EU-Handelsverbot mit Robbenerzeugnissen noch in diesem Jahr

Ab August 2010 gilt in Europa ein weitgehendes Handelsverbot für Robbenerzeugnisse. Deutschland hat sich, auch auf Grund der Proteste der Tierschützer und vieler Bürger, engagiert für dieses Verbot eingesetzt.

Am 24. März 2010 wurde ein Gesetzentwurf des Bundesministeriums für Ernährung, Landwirtschaft und Verbraucherschutz im Bundeskabinett beschlossen. Mit dem europaweiten Handelsverbot im August 2010 treten auch die nationalen Durchführungsregelungen in Kraft. Die nationalen Vorschriften regeln beispielsweise auch die Frage welche Behörden für den Vollzug zuständig sind. Die Voraussetzungen für die Verhängung von Sanktionen wurden ebenfalls auf nationaler Ebene geschaffen. Der Gesetzentwurf wird nun von Bundesrat und Bundestag beraten.

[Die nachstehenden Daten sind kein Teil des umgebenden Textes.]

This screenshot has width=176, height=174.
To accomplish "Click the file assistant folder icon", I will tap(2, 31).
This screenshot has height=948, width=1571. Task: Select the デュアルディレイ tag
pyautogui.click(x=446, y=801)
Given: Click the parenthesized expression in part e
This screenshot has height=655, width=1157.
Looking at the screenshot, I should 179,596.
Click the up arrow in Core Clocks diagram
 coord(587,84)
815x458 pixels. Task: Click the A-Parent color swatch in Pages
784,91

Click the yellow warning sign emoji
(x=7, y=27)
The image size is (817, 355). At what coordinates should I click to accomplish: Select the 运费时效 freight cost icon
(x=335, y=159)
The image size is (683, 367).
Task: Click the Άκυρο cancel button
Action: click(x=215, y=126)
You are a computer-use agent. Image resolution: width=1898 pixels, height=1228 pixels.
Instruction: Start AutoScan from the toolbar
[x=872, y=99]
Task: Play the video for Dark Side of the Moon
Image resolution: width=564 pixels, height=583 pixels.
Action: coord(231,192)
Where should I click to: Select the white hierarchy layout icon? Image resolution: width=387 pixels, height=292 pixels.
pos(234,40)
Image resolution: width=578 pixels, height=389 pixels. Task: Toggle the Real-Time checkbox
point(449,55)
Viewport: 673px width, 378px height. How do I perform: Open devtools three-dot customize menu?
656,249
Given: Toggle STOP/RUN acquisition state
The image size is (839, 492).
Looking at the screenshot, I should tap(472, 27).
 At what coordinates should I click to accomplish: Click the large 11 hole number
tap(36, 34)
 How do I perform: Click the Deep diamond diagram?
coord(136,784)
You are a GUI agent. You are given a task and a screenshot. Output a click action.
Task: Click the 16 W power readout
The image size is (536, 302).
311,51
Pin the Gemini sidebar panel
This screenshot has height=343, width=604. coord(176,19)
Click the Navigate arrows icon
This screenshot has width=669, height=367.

Der BUNDESVERBAND TIERSCHUTZ e. V. begrüßt das Verbot, hat er sich doch bisher massiv für den Schutz der Robben eingesetzt und immer wieder auf das qualvolle Töten der Tiere während der Jagdsaison in Kanada, Norwegen und Russland hingewiesen. Seit den sechziger Jahren, nach Bekanntwerden der grausamen Tötungsaktionen an Robben, engagierte sich der BUNDESVERBAND TIERSCHUTZ e. V. mit vielen Protestaktionen und Veröffentlichungen gegen diese Barbarei.